As more than 30,000 teachers in Los Angeles prepare to strike on Monday, some after-school programs find themselves in an awkward position.
On one hand they’re focused on providing a safe and enriching place for children in the afternoon — especially during the turbulence of a strike. On the other hand, the close relationship between schools and after-school programs in California means some after-school staff fear they could be called upon to cross picket lines and work in place of teachers.
The long-planned strike by United Teachers Los Angeles will remove the vast majority of teachers from classrooms in the Los Angeles Unified School District, which has nearly half a million students. Teachers are demanding higher pay, smaller class sizes and more nurses, librarians and counselors.
California’s per-pupil education spending is lower than many other states.
During a strike the school district plans to keep schools open.
In fact, it’s calling on other district employees to step into classrooms to replace teachers.
“Some [after-school programs] are run strictly by the district,” said Jen Dietrich, director of policy for the Partnership for Children & Youth, a California advocacy group for those working with underserved youth.
Leaders of programs with school district employees have expressed concern that their staff could be called in.
One program, LA’s Best, is an unusual public-private partnership. Founded 30 years ago by then-Los Angeles Mayor Tom Bradley and then-LAUSD Superintendent Leonard Britton, it functions as a nonprofit organization that is at the same time a division of the school district.
Other after-school programs are run on school sites by community-based organizations that contract with the school district. Their staff could also be asked to fill in for teachers, said some after-school leaders who did not want to be named.
In California, after-school programs are strongly connected with schools as a result of $600 million in state funding for expanded learning. California allocates more money for after-school programs than any other state in the nation, said Jen Rinehart, senior vice president of research and policy for the Afterschool Alliance.
Coupled with federal funds, this money is used to operate after-school programs in half the state’s public schools, according to a California Afterschool Network report.

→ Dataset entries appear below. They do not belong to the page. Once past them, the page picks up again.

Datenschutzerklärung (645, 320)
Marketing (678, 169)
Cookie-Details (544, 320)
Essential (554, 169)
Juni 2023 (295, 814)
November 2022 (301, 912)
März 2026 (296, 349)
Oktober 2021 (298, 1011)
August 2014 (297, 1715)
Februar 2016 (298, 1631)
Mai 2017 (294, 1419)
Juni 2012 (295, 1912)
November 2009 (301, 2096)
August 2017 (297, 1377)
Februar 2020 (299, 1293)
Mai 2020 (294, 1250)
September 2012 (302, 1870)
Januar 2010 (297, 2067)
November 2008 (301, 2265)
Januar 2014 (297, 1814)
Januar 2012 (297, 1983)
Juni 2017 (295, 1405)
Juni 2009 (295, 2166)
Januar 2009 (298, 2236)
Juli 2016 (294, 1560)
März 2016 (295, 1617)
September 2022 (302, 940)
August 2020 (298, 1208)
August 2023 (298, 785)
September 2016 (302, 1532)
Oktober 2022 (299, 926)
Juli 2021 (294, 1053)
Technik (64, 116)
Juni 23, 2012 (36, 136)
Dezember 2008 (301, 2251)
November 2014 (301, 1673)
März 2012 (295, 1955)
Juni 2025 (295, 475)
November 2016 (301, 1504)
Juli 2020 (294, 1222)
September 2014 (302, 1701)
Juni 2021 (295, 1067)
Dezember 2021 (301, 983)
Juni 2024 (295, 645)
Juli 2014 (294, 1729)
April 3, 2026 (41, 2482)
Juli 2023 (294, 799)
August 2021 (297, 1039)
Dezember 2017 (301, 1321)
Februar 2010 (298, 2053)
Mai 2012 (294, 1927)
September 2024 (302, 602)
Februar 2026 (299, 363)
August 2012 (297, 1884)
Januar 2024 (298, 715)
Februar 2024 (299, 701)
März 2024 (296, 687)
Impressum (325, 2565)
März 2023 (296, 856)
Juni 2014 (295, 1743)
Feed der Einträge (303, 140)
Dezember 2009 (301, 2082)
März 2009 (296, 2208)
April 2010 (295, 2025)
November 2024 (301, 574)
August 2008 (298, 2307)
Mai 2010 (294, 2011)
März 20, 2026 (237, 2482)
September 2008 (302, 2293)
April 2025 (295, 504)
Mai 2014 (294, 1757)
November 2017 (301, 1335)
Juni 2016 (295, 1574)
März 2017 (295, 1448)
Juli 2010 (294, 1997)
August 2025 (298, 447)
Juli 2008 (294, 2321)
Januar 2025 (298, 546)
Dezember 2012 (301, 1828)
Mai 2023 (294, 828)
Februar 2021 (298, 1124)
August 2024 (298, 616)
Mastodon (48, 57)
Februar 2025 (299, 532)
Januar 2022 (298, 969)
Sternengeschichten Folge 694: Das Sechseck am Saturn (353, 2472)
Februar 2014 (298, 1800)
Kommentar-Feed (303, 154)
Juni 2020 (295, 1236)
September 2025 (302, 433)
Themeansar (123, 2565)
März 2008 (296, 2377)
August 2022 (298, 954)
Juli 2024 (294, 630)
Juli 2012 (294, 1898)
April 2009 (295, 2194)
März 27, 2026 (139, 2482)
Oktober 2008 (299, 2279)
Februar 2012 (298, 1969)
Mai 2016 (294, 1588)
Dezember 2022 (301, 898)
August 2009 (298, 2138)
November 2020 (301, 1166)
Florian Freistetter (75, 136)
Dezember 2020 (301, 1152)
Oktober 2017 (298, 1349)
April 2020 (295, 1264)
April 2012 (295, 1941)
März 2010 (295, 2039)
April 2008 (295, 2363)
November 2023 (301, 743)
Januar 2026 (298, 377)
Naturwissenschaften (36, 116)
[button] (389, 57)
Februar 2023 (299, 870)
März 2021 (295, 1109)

The focus is on high-poverty areas, with more than 75 percent of elementary schools in low-income areas served.
Based on school district documents, the Los Angeles Times estimates schools may be open with about 8 percent of the normal staff. This could include about 4,400 substitute teachers, other district employees and parent volunteers, according to the newspaper.
The school district serves a mostly impoverished population: About 82 percent of students are below the poverty threshold. More than 70 percent are Latino and 50 percent or more have been learning English as a foreign language.
“We don’t want kids to be hurt in all of this,” said Tony Brown, chief executive officer of the Heart of Los Angeles after-school program, which serves 2,200 kids a year at its center. About 90 percent of students in the area live in poverty, he said.
“Schools in this neighborhood have tougher times [than schools in affluent areas],” he said. He doesn’t want to see anything occur that would put kids further behind.
The Heart of Los Angeles will be working as usual to provide classes and activities for about 500 kids per week. The nonprofit organization is funded through foundations and other private donations.
“We all want to see a strong education program,” Brown said.
“I’m disappointed that [the union and the school district] can’t figure out how to make adequate funding a common goal,” he said.